The International Air Transport Association (IATA) has urged African governments to treat aviation as a strategic pillar of economic growth, warning that delayed repatriation of airline revenues is undermining connectivity across the continent. African countries accounted for the largest share of global blocked airline funds, with a total of USD 774 million trapped as of end-March 2026, according to IATA.
Speaking at the IATA Focus Africa conference in Addis Ababa, Kamil Alawadhi, IATA’s Regional Vice President for Africa and the Middle East, said aviation should be viewed as “economic infrastructure” that supports jobs, trade, tourism and regional integration. He argued that long-term prosperity from a competitive aviation sector would deliver broader development benefits than taxes collected from travelers.
IATA said governments’ failure to allow airlines to repatriate earnings in line with bilateral and international obligations has left funds blocked across several African markets. Algeria was cited as the country with the highest amount of blocked funds at USD 258 million, followed by the XAF Zone at USD 105 million, Mozambique at USD 82 million, Eritrea at USD 78 million and Angola at USD 73 million.

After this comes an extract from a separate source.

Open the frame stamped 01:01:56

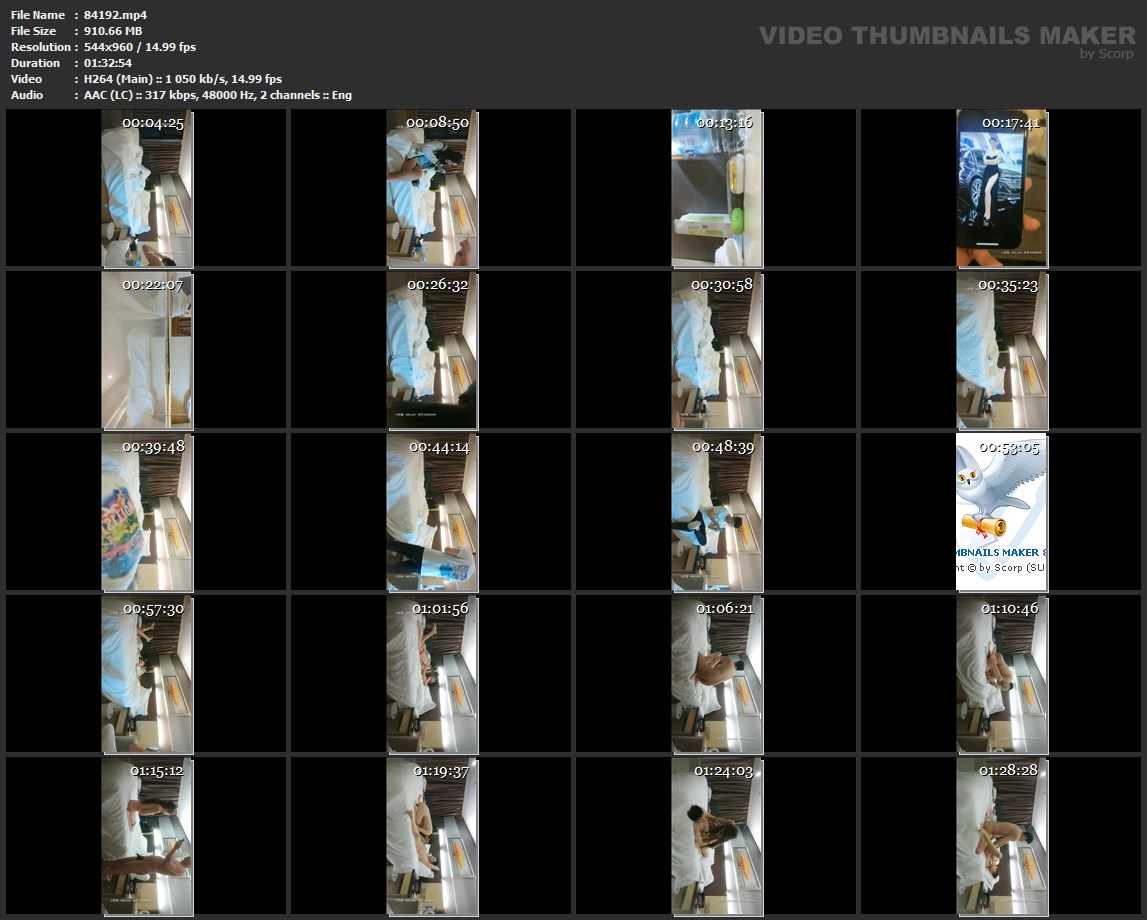432,674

Alawadhi said the scale of blocked funds in Algeria required urgent government action, adding that engagement with the Ministry of Trade and Export Promotion and the Central Bank had produced little response. He warned that continued delays in releasing airline revenues could damage connectivity if governments do not work with the industry to find a sustainable solution.
Beyond blocked funds, IATA called on African governments to strengthen aviation safety, reduce the cost of doing business, ease visa restrictions and support sustainability measures. The group said Africa’s accident rate improved from 12.13 to 7.86 per million sectors between 2024 and 2025, but remained above the global average of 1.32.

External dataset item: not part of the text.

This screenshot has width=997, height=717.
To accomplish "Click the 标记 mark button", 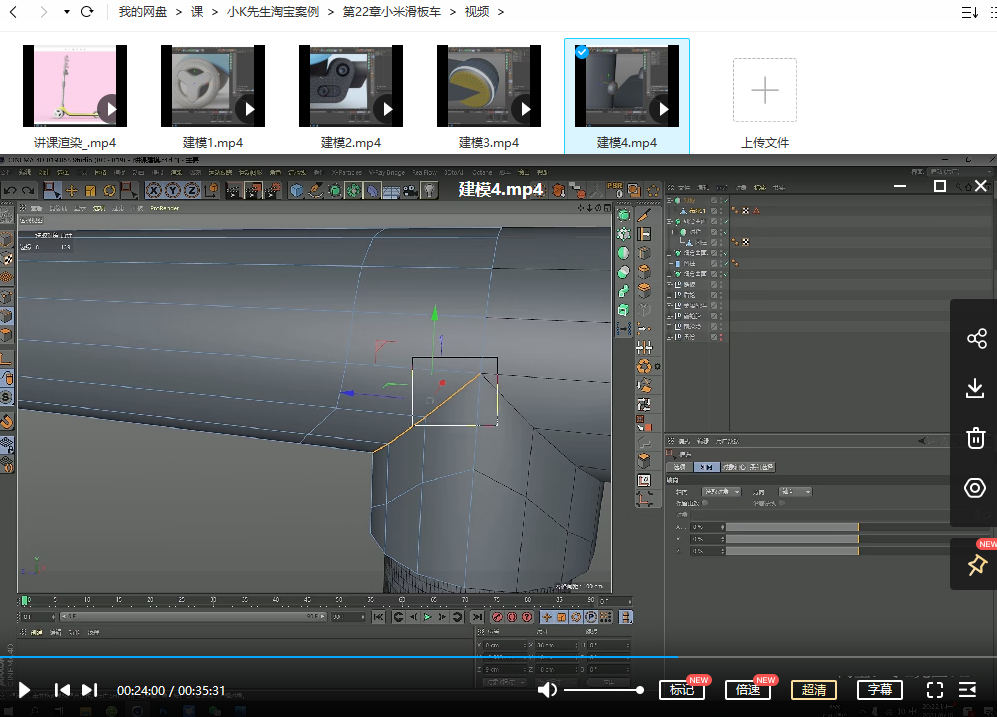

IATA also said the cost of doing aviation business in Africa remains high, with taxes and charges around 15% above the global average. It called for an end to rising API-PNR charges, faster implementation of the ECOWAS decision to eliminate aviation taxes and reduce select charges, and continued use of residence-based corporate taxation for airlines.
On sustainability, IATA said Africa could benefit from producing sustainable aviation fuel and supplying eligible emission units for the global CORSIA offsetting scheme. It estimated that sub-Saharan Africa could supply up to 106 million tonnes of SAF-suitable feedstock by 2050, creating jobs and trengthening energy security if supported by predictable policies and investment.
The association also said nearly half of intra-African travel still requires visas before departure, limiting mobility, tourism and economic integration. It argued that easing visa restrictions has already shown benefits in countries that have adopted more open travel policies.
The remarks came during the 2026 edition of the IATA Focus Africa conference, held in Addis Ababa on April 29-30 under the theme “Elevating Aviation Safety, Connectivity, and Operational Efficiency in Africa.” IATA said the event was hosted by Ethiopian Airlines and brought together policymakers, regulators and industry leaders.IATA represents about 360 airlines and more than 80% of global air traffic.